Sebbene non mi piaccia l'abitudine ( molto diffusa) di parlare di aborto volontario usando i casi estremi, vorrei chiedere a Bernardini de Pace se ha pensato di far decidere l’uomo anche in caso di violenza, di stupro o di abuso. E come fare in caso di conflitto: io voglio abortire, il padre dell’embrione ( fa già ridere così) non vuole.

Solo alla fine penso che una soluzione esiste e che ci avevano già pensato. Basta quindi recuperare il curatore del ventre e conferirgli anche tutti i poteri di un tutore e di un amministratore di sostegno, perché le donne non possono essere mica lasciate sole a decidere. Ovviamente è per il nostro bene.

E arriviamo alla premessa e al commento sulla decisione della Corte suprema riguardo a Roe vs Wade – che è una questione più generale e forse perfino più importante.

Scrive Bernardini de Pace: «Si sono subito scatenati gli arrabbiati femministi di tutto il mondo, scandalizzandosi perché con questa decisione viene compresso il “diritto all’aborto”. Peraltro, raccontando che viene vietato l’aborto e che si torna indietro di 50 anni. Dimenticando che ciascuno dei 50 stati americani avrà una legge rispettosa del pensiero dei propri cittadini, pro o contro l’aborto. Ma un diritto all’aborto non c’è, non esiste. Non è possibile, infatti, parlare di un diritto laddove non vi sia un corrispondente dovere».

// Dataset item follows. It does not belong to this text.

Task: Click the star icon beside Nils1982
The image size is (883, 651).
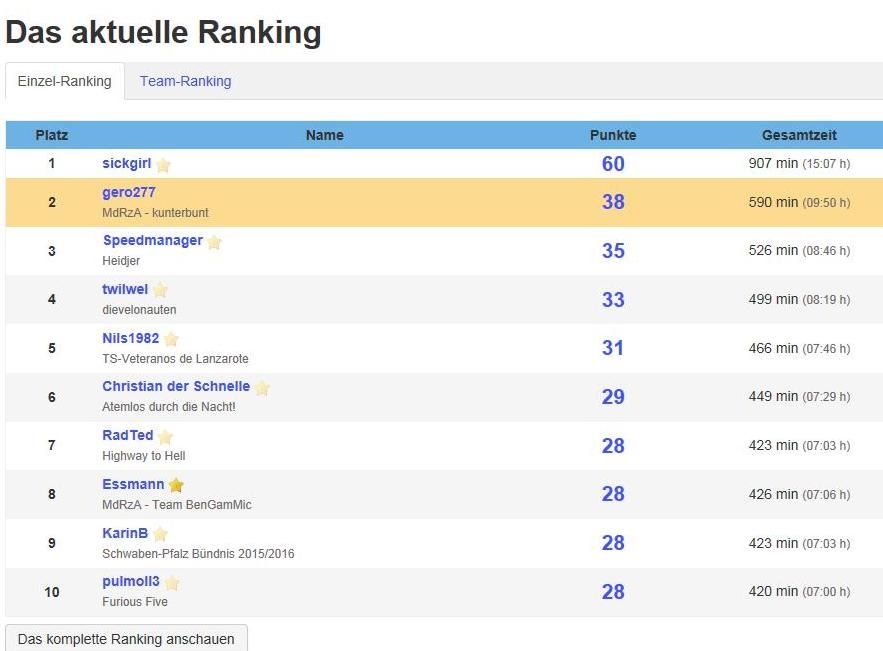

A parte il disprezzo che sembra trapelare da «arrabbiati femministi», e a parte che questa è una questione che confinare nei femminismi ( mi chiedo se “femministi” sia un refuso) è ingiusto e tipico del fronte più conservatore, vorrei sottolineare due cose.

La prima è che il diritto all’aborto rientra nel diritto all’autodeterminazione personale, che riguarda l’ambito sanitario e non solo ( questo vale per la 194 e per Roe vs Wade).

Per usare una espressione molto cara a Benjamin Constant, questo è lo spazio della cosiddetta libertà negativa, quello spazio in cui lo Stato non deve venirci a dire cosa fare ( vale anche per l’articolo 29 della nostra Costituzione invocato a sproposito per dire no ai matrimoni ugualitari). Questo significa che lo Stato – ma pure tutti gli altri – hanno il dovere di rispettare questa libertà negativa. Ah, non si dovrebbe votare, perché nemmeno un plebiscito dovrebbe avere il potere di privarmi di alcuni diritti fondamentali.

È vero che la Corte italiana ha ancorato l’interruzione volontaria della gravidanza alla salute, ma non è vero che non ci sia un dovere conseguente, che è quello di garantire l’accesso a un servizio medico sicuro ( quando sono presenti determinati presupposti stabiliti dalla legge).

La seconda è che una volta stabilita una premessa poi non possiamo tenere solo quello che ci fa comodo e che volevamo dimostrare. Quindi se si usa l’assenza di un esplicito diritto all’aborto nella Costituzione per dire che è una specie di miraggio, allora lo stesso discorso vale per la obiezione di coscienza ( aggiungiamo il diritto di voto per le donne, se vogliamo sembrare persone di mondo). Per fortuna le norme evolvono e non tutti interpretano in modo così letterale ( e sbagliato) la Costituzione.